RECORDS SUPPLIED —
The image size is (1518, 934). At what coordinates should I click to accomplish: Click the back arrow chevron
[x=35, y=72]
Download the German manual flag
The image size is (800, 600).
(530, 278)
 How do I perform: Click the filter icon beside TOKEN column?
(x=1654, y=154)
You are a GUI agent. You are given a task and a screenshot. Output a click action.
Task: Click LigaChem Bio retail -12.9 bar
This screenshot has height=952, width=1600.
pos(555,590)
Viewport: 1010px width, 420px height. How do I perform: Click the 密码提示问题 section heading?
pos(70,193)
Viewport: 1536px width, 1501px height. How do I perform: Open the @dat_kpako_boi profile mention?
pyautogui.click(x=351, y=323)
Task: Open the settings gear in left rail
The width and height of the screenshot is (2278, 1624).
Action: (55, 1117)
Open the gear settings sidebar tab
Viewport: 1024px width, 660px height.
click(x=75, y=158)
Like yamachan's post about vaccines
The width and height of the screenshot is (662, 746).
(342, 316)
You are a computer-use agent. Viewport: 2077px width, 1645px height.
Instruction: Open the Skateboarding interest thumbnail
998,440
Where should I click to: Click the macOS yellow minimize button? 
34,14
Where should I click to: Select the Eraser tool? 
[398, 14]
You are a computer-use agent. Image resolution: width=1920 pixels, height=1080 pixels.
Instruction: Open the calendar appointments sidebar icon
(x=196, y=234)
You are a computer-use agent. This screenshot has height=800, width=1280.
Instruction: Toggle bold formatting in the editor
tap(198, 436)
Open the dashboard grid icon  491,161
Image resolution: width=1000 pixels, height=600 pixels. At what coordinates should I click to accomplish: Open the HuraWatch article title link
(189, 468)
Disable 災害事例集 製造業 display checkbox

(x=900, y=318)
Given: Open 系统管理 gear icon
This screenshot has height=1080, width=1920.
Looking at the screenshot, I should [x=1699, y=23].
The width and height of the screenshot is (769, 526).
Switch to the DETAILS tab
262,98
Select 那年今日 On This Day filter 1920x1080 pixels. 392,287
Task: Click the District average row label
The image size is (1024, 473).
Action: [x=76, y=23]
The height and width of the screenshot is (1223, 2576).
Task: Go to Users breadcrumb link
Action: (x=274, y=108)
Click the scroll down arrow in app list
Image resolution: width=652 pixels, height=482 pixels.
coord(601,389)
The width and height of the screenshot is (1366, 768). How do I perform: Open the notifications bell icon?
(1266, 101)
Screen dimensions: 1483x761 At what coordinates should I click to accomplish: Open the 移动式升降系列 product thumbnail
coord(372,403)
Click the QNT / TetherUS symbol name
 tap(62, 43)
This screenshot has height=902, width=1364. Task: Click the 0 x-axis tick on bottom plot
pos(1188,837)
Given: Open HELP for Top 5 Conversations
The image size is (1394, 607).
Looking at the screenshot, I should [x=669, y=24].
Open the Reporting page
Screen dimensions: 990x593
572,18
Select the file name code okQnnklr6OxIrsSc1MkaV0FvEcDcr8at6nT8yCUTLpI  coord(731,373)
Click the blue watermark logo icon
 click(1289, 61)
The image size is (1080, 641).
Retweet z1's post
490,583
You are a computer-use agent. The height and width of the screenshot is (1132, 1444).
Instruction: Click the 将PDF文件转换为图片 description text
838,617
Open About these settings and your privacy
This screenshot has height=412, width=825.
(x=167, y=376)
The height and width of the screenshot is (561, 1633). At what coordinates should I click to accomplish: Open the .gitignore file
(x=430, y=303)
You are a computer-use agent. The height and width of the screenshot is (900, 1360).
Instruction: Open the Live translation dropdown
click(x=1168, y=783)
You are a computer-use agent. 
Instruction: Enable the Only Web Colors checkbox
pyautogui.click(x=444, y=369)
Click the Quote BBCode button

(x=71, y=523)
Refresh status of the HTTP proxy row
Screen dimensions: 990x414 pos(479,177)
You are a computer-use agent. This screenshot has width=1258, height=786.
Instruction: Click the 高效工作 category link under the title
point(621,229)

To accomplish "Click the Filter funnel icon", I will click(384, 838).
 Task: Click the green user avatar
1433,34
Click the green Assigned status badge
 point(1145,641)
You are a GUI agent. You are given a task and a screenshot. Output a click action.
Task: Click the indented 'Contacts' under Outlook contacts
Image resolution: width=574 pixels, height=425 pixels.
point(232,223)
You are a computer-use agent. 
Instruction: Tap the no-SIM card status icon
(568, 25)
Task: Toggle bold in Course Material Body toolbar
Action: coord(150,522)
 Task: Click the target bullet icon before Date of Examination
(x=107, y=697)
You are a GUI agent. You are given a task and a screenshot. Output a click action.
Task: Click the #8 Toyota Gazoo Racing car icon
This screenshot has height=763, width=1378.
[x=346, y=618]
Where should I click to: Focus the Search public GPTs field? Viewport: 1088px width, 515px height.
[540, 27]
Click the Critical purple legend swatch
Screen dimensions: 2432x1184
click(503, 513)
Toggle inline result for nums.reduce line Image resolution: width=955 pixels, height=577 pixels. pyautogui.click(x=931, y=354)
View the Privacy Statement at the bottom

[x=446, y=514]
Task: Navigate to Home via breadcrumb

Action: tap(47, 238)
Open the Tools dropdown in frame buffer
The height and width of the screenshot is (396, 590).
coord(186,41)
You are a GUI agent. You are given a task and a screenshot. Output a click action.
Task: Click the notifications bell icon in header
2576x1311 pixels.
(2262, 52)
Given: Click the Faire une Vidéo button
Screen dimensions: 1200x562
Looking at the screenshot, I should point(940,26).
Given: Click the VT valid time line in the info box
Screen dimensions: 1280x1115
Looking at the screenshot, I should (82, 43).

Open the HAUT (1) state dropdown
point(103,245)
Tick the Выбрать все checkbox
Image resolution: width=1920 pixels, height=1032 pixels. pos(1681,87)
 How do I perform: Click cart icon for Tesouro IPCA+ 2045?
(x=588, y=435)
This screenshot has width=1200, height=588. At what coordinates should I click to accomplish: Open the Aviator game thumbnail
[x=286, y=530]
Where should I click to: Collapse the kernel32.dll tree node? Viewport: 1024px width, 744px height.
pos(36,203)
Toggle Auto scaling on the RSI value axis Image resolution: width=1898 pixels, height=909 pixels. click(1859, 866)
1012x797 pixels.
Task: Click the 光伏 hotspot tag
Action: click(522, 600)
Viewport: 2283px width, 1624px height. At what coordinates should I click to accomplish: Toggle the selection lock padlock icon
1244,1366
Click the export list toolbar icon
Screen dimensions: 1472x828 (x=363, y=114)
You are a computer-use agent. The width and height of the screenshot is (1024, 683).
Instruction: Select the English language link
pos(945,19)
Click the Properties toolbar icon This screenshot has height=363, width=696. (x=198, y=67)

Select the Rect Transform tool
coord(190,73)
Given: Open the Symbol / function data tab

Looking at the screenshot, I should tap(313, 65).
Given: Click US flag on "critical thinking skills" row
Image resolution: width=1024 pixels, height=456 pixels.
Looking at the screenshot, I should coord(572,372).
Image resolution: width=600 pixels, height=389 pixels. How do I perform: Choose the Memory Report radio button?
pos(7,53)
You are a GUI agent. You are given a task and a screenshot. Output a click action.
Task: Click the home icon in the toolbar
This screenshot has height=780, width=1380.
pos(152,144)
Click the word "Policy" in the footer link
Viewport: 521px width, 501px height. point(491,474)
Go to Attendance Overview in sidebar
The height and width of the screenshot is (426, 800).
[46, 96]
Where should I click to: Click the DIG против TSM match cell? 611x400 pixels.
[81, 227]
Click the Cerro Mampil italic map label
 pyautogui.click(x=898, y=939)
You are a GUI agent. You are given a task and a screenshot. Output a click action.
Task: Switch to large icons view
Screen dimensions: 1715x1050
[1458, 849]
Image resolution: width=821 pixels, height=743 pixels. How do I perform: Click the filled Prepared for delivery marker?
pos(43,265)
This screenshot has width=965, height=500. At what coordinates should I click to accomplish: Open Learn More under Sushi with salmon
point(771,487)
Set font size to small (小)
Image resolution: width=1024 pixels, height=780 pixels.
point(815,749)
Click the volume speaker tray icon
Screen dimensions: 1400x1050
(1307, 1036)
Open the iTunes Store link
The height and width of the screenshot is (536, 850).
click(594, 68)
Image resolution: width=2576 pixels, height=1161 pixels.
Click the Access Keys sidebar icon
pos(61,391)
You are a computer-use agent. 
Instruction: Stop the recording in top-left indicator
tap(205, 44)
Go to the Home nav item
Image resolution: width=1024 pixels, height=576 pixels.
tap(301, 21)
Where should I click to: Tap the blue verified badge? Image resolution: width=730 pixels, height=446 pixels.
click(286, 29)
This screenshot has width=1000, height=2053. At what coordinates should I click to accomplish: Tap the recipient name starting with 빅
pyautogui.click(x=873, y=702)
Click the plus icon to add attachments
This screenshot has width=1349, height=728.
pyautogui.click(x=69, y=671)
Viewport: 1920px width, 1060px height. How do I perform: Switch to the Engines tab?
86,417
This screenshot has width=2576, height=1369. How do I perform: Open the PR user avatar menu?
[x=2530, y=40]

WHAT IS REQUIRED — Write out the lines as a numbered list, leaving out blank lines, from the start of the lines through the line with "(x=1654, y=154)".

COMPLETED TASK —
1. The image size is (1518, 934). At what coordinates should I click to accomplish: Click the back arrow chevron
2. [x=35, y=72]
3. Download the German manual flag
4. The image size is (800, 600).
5. (530, 278)
6.  How do I perform: Click the filter icon beside TOKEN column?
7. (x=1654, y=154)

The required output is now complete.